Reproducing is the most basic, fundamental and natural need of all human urges. To find out that you are incapable of fulfilling that task must surely be one of the most heart-wrenching discoveries many women will ever know. You however, who are lucky enough to be able to have a baby, somehow think that is your indisputable right as a woman. Nevertheless, you brand those less fortunate than you as 'selfish' for thinking that too?

It is no-one's duty to adopt children they don't want, just because those children need care. So if both parties are happy to involve themselves in a surrogacy, why do you have such a problem with it?

then I guess we disagree.
 
What's with the "just want to see the poll" option anyway?

That answer seems appropriate on a poll, in which many people may feel befuddled on how they want to vote. Some questions just can't be answered "right away," as they are too confusing or complex.

And I agree with the answers, that it could be good not to skew polls, with people voting at random, just to see what the results were.
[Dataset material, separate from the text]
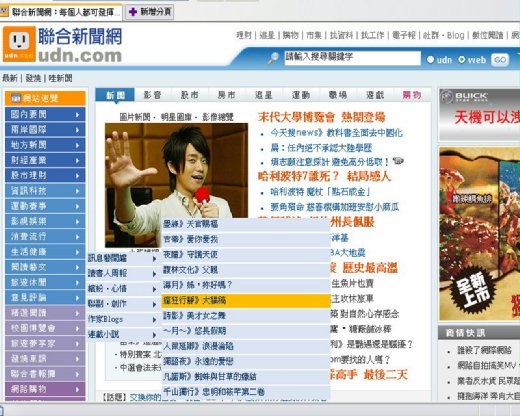520x416 pixels.
Task: Select the udn search radio button
Action: 430,60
Most polls I see, allow the (Obligatory) Other answer, to maybe partially fill that role though.

Also, I would like to donate sperm, to make my further contribution to the naturally-growing world population, except that there's way too many ethical issues about it. Am I then responsible for caring for any "anonymous" babies that then result? Or might that be a later legal interpretation? What for is sperm donations for anyway? So that wicked immoral people, say like lesbians, can have babies to train in their perverted ways? I wouldn't want a child of mine, subjected to that. So I have some possible misgivings, about humans trying to "play God," and reproduce in bizarre ways. Sometimes it's all good, and for favoring human life. But sometimes, it's not, and about trying to do weird stuff, designer babies, "selective reductions," long abandoning frozen embryoes in freezers, improper families, etc.
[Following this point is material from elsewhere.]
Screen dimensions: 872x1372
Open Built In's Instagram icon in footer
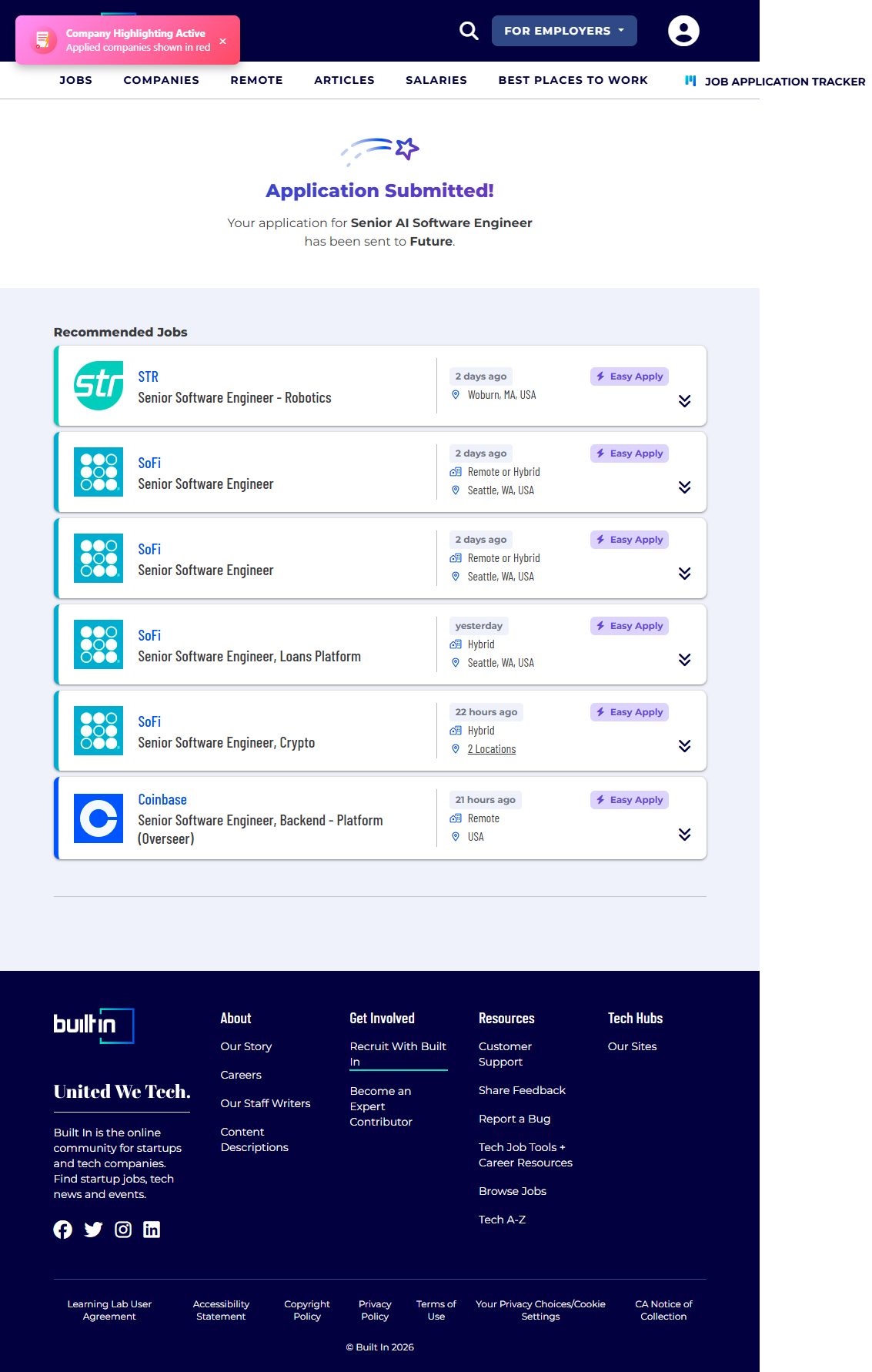coord(123,1230)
So I think I will limit my "sperm donations," to only my future wife. She can have all she wants, as much as I produce.
 
Pronatalist brings up an interesting point, would you donate your sperm so that your sisters partner could get pregant and it could still be part of both of them. Of course this doesnt raise any problems at all for me:)
 
not entirely. the child is still half yours, the other parent would be a step-parent essentially. but when we talk about donation to a sibling, then unless you inherited the exact opposite genes to your sibling, then there is still a significant genetic input from you.

More like a quarter yours, but counting alleles is not my point. I don't think most people consider their nephews or nieces to be partly their children. They consider them close relatives surely, but not their children because they aren't. There is no genetic input from you, because it's not your child. I know what it feels like to be infertile it something that you come to terms with to some people it's worth all of the money they have to hire a surrogate in India, but for me adoption is the route I plan to take.
 
According to many State's laws, and practical considerations, I think that even cousins may be genetically dissimilar/distant enough, to allow cousins to marry, and it wouldn't be "incest" or anything like that.

Of course I don't know any cousins of mine that I would like to marry though.
 
But you can just click to see the results without voting.